A year ago, women in Cairo experiencing harassment designed and introduced the HarassMap which allows women to use SMS and email technology to report harassment. The acts, from catcalls to ‘brushes and touches’ disguised as accidents to attempts to grab and molest are all immediately put on a map that shows anyone with access to the Internet which areas are the most unsafe.

In South Asia, a similar project has been launched under the auspices of Whypoll, an online portal designed to improve government accountability by allowing citizens to complain directly to elected representatives.

Using Twitter and Facebook, the ‘Fight Back’ technology allows women around Delhi to report harassment on city streets to create a similar map of the worst areas — a public record of the incidents.
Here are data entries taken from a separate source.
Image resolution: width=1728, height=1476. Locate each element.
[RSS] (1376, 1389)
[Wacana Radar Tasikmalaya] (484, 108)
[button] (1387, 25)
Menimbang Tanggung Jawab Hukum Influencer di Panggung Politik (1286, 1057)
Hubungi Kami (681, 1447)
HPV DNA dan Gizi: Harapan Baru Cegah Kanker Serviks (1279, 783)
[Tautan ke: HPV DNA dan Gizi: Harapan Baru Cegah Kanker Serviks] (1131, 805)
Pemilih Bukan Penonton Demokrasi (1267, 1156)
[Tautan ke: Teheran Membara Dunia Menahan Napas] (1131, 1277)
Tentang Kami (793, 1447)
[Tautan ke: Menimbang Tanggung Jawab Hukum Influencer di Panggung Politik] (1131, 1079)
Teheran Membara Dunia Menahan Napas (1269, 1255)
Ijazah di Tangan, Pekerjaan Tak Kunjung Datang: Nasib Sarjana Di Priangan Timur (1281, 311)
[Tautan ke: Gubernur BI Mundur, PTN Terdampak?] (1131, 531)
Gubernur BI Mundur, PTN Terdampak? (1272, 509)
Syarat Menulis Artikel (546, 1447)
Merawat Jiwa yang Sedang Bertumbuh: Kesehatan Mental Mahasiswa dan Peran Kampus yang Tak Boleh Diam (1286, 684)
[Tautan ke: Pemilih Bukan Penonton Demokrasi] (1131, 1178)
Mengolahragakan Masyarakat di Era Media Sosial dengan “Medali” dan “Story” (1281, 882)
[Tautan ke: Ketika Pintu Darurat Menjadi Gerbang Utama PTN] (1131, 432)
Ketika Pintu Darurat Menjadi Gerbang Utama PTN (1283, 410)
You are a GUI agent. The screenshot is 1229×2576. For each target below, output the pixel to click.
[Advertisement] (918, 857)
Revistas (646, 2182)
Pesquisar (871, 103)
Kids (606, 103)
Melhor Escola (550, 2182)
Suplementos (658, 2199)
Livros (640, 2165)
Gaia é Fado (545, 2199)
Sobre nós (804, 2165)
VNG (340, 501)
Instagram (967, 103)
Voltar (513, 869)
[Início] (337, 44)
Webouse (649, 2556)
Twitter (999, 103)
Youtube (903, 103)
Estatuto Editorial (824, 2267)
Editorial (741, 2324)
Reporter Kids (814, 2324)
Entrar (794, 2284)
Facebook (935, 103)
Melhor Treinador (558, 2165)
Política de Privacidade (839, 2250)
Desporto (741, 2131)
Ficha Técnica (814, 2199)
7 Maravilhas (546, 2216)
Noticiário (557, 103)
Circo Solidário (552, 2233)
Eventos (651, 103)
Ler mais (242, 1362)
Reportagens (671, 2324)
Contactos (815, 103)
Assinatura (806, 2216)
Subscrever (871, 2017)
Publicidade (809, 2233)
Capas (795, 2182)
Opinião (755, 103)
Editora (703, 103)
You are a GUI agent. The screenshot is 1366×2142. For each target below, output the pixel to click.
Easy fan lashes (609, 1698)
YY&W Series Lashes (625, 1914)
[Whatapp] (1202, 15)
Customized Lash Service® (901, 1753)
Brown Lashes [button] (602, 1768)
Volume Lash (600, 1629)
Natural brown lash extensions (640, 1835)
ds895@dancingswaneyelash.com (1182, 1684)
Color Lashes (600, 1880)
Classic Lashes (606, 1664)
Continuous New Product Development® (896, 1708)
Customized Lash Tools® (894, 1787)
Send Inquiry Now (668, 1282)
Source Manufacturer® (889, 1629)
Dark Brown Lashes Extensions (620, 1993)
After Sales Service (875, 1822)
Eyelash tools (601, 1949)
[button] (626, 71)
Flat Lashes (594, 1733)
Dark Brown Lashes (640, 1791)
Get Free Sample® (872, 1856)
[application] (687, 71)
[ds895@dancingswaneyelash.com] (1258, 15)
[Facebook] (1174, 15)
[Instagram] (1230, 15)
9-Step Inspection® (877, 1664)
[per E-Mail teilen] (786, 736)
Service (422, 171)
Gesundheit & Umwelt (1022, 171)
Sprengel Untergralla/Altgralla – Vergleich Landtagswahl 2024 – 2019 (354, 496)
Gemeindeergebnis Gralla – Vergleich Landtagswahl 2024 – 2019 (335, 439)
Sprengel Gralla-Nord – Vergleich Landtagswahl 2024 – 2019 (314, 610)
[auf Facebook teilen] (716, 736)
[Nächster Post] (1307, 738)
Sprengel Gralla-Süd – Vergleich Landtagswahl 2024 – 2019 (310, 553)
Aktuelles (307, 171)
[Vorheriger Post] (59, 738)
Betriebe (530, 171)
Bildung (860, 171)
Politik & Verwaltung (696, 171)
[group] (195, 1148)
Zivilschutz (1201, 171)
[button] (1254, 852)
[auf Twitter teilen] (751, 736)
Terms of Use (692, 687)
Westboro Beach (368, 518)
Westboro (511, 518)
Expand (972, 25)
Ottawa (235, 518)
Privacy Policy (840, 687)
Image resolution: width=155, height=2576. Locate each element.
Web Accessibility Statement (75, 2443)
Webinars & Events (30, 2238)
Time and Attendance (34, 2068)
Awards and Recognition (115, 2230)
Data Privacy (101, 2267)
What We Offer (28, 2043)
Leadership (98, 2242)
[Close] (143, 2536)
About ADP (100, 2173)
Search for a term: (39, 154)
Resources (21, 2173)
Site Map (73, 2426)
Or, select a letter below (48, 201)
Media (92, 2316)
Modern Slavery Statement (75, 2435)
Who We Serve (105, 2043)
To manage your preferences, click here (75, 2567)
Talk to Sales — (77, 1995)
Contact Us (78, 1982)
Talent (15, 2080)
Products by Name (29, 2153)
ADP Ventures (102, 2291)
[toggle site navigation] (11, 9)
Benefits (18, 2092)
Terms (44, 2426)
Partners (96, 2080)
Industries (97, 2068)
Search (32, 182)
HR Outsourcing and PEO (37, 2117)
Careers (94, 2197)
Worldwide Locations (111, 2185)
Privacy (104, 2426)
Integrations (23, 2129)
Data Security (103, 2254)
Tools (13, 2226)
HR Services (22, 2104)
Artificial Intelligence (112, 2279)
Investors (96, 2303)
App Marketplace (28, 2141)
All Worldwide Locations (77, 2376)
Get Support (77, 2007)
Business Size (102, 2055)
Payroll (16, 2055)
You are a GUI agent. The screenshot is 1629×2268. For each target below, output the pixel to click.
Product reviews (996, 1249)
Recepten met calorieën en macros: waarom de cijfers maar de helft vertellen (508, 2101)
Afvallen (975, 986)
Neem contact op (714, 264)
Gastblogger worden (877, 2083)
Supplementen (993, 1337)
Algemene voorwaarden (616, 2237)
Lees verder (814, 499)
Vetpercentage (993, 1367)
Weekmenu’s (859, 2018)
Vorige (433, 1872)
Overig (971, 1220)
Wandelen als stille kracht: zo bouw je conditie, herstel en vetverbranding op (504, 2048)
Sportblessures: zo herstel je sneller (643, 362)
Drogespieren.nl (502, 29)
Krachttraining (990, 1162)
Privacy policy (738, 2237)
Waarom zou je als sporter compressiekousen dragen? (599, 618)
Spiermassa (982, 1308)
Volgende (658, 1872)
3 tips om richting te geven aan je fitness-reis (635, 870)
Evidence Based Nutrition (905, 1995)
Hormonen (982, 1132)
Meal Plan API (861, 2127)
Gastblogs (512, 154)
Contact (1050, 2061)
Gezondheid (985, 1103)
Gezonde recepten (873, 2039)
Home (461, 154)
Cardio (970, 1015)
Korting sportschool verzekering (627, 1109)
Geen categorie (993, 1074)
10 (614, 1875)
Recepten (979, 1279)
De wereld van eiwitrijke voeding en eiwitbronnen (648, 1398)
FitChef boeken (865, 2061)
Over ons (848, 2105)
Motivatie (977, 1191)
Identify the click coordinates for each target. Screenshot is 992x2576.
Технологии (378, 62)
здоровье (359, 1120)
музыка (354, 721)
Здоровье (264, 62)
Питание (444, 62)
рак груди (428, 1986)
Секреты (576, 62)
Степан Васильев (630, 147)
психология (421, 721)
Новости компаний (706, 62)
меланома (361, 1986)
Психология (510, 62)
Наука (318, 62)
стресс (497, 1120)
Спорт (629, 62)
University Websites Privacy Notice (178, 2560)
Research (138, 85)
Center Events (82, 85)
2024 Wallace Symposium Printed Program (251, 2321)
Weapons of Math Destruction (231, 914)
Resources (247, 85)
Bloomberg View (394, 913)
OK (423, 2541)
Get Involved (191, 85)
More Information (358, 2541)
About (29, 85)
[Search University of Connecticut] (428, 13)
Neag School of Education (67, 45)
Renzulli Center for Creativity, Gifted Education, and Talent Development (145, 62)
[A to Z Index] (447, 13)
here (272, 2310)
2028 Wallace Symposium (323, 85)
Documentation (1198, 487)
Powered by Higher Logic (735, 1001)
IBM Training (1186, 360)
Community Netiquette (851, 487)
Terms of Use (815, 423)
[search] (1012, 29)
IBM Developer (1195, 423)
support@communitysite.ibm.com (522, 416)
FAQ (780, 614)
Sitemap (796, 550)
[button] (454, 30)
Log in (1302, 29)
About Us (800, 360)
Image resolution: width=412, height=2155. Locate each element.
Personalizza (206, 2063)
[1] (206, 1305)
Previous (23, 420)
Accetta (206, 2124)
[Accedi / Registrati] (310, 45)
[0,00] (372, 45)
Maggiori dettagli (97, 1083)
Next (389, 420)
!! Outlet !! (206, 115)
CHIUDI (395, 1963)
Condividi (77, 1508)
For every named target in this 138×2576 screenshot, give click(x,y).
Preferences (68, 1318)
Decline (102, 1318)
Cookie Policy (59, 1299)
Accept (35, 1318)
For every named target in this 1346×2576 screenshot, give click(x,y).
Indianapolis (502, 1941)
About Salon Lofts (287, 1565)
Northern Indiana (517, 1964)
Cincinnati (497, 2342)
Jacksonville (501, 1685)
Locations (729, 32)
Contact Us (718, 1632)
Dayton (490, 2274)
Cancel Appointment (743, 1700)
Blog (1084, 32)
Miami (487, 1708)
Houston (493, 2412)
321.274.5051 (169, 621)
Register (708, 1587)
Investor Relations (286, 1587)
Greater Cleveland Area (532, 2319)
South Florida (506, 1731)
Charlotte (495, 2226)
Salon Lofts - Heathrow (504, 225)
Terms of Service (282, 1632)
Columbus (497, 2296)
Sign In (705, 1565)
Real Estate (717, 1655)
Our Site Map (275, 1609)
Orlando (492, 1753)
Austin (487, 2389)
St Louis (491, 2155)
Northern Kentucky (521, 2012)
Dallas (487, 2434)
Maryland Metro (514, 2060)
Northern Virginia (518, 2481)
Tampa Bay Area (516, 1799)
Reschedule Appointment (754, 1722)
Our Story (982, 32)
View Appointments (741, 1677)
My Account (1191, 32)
Next week, Whypoll will be launching an application that will allow women to not only report harassment but also send SOS messages to family or friends or law enforcement if they so choose.

The premise of the technology in use in Cairo and Delhi is an age-old mechanism familiar to Pakistan: the use of shame to goad communities and businesses into taking action against harassment rather than risk being labelled ‘bad’ areas.

The anonymity of reporting aims to lower the social cost of reporting so that women such as Rashida do not have to weigh whether or not they should report against the possibility of being blamed for it and forced out of the public sphere completely.

This small act of empowerment of sending a text against the intrusion of the unwanted touch, the lewd comment, the following and catcalls, can give dimension to a problem not really believed to exist at all except by those forced by their own vulnerability to hide its existence.

No woman in Pakistan can nurse the delusion that the implementation of such a technology will transform public spaces into safe and welcoming environments for all women; what they can hope for is that harassment, real and humiliating, will be afforded the seriousness of being marked on a map.

The writer is an attorney teaching political philosophy and constitutional law.